Mutter Krausens Fahrt ins Glück | |
---|---|
Directed by | Phil Jutzi |
Written by | Willy Döll Jan Fethke |
Starring |
Alexandra Schmitt as Mutter Krause |
Country | Weimar Republic |
Language | German |
Mutter Krausens Fahrt ins Glück ("Mother Krause's Journey to Happiness") is a silent film directed by Phil Jutzi, filmed in 1929 in Germany. It depicts the cruelty of poverty and depicts Communism as a rescuing force that, alas, reaches Mutter Krause and her grandchild too late.
Mutter Krause, her daughter Erna and her son Paul live in a tenement in the poorer section of Berlin's Wedding district. Mutter Krause is a quiet, long-suffering old woman who earns what little she can delivering newspapers. However, Paul is an alcoholic and spends all her money on drink. Mutter Krause can't pay back the money she owes the man whose newspapers she delivered and he accuses her of stealing and threatens her with arrest. Mutter Krause must then pawn her last valuable possession, a treasured memento of her late husband. Paul then breaks into the same pawn shop. He gets away but is later arrested. Meanwhile, Erna begins dating a young man with Communist views, who turns Erna to Communism and also helps her earn the money her mother needs by more honest means.
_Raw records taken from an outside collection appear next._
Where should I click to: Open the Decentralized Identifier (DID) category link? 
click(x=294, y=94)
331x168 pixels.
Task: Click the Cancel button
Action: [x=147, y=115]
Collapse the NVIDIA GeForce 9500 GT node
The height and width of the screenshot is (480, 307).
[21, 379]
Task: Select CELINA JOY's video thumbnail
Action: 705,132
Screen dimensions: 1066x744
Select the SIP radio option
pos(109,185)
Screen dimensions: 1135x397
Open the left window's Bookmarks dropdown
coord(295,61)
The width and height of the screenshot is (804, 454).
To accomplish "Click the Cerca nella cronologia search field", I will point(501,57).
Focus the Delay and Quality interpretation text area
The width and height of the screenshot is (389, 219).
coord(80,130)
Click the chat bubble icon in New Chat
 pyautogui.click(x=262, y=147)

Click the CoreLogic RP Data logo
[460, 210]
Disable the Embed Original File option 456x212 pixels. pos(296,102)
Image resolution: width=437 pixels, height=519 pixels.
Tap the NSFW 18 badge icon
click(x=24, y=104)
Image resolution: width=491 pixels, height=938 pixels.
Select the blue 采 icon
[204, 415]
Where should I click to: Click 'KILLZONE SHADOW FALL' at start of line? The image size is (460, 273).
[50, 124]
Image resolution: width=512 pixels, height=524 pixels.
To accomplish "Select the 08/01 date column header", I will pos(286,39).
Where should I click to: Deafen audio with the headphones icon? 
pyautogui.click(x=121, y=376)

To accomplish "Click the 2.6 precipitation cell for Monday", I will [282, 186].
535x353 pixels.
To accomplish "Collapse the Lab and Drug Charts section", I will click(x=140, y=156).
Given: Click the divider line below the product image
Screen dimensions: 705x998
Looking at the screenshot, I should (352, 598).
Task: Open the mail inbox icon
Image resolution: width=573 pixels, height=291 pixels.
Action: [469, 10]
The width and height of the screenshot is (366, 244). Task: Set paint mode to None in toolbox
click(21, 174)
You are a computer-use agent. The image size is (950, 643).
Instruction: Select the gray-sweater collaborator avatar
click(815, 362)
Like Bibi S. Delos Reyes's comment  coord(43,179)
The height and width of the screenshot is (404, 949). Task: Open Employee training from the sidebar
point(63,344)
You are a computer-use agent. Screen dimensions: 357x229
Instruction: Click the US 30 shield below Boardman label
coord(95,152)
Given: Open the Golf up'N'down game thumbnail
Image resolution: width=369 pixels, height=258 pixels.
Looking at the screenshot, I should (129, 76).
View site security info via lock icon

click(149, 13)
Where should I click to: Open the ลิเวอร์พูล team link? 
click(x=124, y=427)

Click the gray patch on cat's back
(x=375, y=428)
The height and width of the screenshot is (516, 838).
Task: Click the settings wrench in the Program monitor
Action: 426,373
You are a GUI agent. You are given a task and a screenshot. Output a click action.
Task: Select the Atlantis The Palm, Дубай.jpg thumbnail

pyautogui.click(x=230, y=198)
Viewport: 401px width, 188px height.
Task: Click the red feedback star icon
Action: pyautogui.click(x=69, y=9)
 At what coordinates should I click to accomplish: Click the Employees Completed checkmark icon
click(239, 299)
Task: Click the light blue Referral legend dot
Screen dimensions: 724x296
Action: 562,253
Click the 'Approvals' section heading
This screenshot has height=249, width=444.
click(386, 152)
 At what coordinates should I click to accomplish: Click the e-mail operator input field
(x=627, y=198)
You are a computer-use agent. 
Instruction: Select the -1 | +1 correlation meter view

At the last minute, she meets a man who can help her with her family's financial troubles. However, Mutter Krause doesn't know about this, and while Erna and Max are at a political rally, Mutter Krause turns on the gas in the apartment and kills herself along with her young grandchild.
The scene near the end depicting the political rally glorifies the marching forms of the Communist rally-goers.
The original German intertitles are written in the Berliner dialect, lending an authentic feel to the dialogue.[1]